» **Material to process**
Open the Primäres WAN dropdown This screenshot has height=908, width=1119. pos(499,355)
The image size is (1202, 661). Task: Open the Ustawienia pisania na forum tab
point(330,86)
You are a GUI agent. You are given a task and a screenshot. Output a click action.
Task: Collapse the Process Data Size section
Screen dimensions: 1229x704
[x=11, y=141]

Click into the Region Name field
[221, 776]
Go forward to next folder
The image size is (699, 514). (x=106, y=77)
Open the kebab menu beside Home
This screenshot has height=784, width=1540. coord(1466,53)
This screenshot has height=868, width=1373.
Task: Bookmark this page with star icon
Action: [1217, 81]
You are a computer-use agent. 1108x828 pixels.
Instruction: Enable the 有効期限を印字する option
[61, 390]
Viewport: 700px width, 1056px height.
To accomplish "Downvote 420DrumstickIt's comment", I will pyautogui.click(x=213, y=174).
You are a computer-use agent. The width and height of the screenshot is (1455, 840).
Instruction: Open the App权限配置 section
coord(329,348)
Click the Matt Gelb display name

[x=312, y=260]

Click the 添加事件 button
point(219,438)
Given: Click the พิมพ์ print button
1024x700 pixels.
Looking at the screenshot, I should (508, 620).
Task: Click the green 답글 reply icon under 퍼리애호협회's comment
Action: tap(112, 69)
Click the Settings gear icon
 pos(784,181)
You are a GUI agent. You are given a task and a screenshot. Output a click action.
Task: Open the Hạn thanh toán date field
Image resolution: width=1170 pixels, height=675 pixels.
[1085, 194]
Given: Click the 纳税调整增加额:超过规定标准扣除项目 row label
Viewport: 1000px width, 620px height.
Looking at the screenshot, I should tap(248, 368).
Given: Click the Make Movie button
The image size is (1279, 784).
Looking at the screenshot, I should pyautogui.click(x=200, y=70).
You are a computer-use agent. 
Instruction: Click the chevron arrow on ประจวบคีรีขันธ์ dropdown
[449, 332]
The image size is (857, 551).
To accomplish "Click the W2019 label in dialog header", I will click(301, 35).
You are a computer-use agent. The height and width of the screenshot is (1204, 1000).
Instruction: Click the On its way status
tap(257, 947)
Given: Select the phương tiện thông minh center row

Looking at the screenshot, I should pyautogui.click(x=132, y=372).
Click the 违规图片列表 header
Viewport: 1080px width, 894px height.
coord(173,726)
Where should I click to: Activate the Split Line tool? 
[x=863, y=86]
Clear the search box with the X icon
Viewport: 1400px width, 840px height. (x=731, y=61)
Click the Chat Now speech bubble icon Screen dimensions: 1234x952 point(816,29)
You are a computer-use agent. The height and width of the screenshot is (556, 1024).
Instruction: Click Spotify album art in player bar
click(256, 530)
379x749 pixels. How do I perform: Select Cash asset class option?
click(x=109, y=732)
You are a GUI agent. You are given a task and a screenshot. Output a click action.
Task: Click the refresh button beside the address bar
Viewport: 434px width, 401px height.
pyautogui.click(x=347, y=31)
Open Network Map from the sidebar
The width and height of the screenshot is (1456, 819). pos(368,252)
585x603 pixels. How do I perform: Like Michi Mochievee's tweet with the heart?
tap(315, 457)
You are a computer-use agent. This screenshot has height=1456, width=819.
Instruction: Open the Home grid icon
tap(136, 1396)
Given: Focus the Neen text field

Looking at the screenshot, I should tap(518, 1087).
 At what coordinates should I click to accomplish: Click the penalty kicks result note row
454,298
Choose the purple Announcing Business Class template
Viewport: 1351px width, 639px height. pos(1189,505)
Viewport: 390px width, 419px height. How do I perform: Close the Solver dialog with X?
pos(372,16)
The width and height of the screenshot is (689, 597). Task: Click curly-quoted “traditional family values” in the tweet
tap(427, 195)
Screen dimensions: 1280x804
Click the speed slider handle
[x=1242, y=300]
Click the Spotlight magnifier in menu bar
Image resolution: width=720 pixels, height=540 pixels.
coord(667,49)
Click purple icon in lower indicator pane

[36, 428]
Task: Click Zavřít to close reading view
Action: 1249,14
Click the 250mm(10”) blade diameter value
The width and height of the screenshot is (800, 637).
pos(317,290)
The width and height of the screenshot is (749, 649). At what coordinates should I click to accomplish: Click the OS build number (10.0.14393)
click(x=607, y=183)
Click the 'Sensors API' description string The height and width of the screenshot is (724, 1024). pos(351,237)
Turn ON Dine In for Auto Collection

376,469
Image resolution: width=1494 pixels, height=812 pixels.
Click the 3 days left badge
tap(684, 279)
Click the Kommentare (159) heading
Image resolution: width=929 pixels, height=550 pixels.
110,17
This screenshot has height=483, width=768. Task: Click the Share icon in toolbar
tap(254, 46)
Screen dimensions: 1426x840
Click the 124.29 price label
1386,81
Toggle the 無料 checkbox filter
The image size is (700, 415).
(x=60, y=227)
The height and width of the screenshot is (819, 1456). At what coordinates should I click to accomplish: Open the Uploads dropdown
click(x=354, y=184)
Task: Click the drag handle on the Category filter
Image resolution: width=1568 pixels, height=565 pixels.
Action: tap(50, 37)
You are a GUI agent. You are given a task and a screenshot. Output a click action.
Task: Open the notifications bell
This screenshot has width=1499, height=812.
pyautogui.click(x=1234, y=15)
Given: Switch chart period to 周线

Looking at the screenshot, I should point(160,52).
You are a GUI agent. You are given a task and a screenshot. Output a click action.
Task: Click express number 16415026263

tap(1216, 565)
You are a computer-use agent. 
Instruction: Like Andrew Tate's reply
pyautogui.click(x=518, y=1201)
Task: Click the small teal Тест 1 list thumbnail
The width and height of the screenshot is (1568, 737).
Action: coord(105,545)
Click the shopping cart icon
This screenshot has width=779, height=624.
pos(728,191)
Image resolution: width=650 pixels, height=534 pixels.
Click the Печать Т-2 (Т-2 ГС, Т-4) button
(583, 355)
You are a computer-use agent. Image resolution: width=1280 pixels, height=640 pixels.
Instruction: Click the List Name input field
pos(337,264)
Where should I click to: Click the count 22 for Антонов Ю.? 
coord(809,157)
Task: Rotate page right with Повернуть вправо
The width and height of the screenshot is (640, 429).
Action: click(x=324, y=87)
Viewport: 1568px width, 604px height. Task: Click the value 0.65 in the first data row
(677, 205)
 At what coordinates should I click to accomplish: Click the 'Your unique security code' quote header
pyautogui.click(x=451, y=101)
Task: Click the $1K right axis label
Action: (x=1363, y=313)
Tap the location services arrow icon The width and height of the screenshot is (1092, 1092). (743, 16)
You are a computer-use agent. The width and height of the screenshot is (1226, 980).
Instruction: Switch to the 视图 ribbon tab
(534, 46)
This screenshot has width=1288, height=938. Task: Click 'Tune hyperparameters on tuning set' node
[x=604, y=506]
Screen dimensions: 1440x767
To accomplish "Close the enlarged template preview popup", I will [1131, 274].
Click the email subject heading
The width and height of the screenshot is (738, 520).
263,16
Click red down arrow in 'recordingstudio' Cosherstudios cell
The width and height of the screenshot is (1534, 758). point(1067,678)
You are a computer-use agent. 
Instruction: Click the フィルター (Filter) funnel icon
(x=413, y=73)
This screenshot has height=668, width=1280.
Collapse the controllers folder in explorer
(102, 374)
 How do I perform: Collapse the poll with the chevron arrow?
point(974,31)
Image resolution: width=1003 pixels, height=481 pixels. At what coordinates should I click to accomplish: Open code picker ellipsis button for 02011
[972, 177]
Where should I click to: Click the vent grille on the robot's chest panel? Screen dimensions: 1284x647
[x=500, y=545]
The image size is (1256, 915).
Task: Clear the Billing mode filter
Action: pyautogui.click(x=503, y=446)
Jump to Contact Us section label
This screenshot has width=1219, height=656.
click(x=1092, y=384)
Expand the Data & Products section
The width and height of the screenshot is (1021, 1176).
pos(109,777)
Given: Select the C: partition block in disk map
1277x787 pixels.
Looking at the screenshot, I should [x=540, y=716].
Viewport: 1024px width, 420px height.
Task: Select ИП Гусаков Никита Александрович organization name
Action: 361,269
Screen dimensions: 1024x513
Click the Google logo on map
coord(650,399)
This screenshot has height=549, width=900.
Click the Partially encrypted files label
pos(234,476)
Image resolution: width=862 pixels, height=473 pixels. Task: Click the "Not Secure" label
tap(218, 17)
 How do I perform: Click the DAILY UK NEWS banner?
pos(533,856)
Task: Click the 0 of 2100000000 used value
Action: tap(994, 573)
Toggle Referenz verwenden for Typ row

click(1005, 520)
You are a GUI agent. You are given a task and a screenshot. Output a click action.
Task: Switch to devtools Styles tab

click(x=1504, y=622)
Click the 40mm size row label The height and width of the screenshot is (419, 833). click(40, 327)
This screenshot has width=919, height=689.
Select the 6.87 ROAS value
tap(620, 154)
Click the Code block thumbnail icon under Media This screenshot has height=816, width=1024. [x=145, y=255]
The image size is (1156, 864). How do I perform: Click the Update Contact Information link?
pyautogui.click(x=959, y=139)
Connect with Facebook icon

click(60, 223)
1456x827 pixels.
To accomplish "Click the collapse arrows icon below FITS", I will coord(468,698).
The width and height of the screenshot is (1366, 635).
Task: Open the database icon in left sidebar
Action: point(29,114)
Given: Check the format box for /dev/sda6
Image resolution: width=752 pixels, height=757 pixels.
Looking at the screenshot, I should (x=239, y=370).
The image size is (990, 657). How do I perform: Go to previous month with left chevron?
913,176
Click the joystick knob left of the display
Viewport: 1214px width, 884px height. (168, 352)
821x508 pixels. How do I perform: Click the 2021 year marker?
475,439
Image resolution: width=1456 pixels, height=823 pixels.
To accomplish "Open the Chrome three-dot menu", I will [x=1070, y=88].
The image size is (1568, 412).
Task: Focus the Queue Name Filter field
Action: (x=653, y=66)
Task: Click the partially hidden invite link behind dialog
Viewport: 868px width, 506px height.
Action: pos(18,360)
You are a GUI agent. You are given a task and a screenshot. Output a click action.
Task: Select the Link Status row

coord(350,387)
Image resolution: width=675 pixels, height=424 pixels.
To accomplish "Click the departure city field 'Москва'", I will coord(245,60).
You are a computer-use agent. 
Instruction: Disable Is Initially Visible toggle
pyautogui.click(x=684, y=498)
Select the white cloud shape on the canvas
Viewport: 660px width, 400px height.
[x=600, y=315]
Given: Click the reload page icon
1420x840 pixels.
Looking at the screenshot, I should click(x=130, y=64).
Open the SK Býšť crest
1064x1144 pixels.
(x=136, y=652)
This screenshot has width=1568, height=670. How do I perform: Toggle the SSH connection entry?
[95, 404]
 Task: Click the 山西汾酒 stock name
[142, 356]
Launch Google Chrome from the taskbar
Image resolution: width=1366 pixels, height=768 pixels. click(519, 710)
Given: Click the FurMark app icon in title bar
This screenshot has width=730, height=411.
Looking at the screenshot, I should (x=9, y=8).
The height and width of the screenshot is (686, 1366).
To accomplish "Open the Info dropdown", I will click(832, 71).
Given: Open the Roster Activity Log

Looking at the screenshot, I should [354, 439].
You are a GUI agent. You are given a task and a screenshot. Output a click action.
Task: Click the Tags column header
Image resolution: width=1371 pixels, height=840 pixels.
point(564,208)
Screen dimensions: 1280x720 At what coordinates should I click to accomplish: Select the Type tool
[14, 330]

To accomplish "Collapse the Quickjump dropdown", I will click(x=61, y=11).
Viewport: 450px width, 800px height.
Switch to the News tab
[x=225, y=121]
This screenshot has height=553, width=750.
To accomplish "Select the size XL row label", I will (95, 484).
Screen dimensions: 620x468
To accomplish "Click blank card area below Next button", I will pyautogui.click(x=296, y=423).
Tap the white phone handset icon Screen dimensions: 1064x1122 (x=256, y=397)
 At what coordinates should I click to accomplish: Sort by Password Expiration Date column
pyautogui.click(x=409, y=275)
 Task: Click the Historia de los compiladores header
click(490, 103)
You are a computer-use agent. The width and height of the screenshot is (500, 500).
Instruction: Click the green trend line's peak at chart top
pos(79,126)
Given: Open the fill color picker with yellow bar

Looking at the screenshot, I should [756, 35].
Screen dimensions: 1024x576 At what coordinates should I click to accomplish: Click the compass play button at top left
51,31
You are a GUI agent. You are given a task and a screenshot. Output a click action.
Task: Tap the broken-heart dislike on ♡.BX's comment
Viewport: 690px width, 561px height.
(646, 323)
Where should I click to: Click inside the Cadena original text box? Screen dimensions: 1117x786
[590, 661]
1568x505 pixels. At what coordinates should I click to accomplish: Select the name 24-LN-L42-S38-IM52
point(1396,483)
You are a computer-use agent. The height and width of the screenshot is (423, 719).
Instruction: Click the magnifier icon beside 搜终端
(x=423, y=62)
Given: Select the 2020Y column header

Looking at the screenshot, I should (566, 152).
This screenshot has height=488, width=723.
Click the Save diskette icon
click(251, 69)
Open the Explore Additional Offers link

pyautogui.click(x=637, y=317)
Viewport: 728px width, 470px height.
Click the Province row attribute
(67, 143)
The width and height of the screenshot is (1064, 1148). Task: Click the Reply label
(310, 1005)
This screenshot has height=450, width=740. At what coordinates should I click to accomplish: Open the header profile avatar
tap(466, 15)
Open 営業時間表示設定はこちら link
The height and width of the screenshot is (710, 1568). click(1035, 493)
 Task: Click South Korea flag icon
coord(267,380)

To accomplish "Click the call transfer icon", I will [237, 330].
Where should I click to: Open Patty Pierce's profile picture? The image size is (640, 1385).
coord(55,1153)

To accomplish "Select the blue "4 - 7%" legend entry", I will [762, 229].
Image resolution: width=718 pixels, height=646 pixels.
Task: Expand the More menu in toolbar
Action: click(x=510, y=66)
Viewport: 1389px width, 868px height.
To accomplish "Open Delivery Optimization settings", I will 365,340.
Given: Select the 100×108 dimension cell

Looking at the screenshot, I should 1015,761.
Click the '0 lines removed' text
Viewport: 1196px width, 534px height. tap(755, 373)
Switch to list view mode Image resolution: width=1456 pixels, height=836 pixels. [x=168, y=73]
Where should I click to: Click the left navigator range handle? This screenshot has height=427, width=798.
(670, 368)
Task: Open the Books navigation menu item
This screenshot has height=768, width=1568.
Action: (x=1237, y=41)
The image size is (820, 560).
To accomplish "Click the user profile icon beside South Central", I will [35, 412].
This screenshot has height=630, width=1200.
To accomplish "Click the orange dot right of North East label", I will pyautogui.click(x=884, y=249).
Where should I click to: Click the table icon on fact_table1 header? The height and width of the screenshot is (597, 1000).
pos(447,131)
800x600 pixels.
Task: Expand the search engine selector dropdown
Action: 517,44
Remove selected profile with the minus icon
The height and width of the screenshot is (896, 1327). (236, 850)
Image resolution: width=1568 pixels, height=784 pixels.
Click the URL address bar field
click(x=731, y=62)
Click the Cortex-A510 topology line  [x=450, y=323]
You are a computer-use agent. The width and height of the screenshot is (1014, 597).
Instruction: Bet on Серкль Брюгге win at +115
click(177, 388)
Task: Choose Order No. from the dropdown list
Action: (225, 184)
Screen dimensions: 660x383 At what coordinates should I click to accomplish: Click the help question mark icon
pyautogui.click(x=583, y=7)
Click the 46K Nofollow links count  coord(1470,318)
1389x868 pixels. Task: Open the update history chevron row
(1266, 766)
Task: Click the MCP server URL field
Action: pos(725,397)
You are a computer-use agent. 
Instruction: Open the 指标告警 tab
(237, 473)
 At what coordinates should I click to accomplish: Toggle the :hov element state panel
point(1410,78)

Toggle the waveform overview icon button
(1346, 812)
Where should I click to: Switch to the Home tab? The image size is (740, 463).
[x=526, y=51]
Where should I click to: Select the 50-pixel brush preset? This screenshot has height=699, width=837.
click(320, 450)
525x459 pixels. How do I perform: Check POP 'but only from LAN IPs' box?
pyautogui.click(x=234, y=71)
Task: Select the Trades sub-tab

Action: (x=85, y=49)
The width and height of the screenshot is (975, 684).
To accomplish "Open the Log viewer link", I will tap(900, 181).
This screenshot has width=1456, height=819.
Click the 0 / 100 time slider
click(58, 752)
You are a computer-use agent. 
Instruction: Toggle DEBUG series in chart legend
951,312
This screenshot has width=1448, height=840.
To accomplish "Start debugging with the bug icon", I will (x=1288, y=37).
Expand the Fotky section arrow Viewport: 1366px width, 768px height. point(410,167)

» **Given instruction**
Reproduce everything from the line containing "1389x868 pixels. Task: Open" down to the line containing "[x=526, y=51]", swapping "waveform" for "spectrogram" and leaving all else unchanged.

» **The response**
1389x868 pixels. Task: Open the update history chevron row
(1266, 766)
Task: Click the MCP server URL field
Action: pos(725,397)
You are a computer-use agent. 
Instruction: Open the 指标告警 tab
(237, 473)
 At what coordinates should I click to accomplish: Toggle the :hov element state panel
point(1410,78)

Toggle the spectrogram overview icon button
(1346, 812)
Where should I click to: Switch to the Home tab? The image size is (740, 463).
[x=526, y=51]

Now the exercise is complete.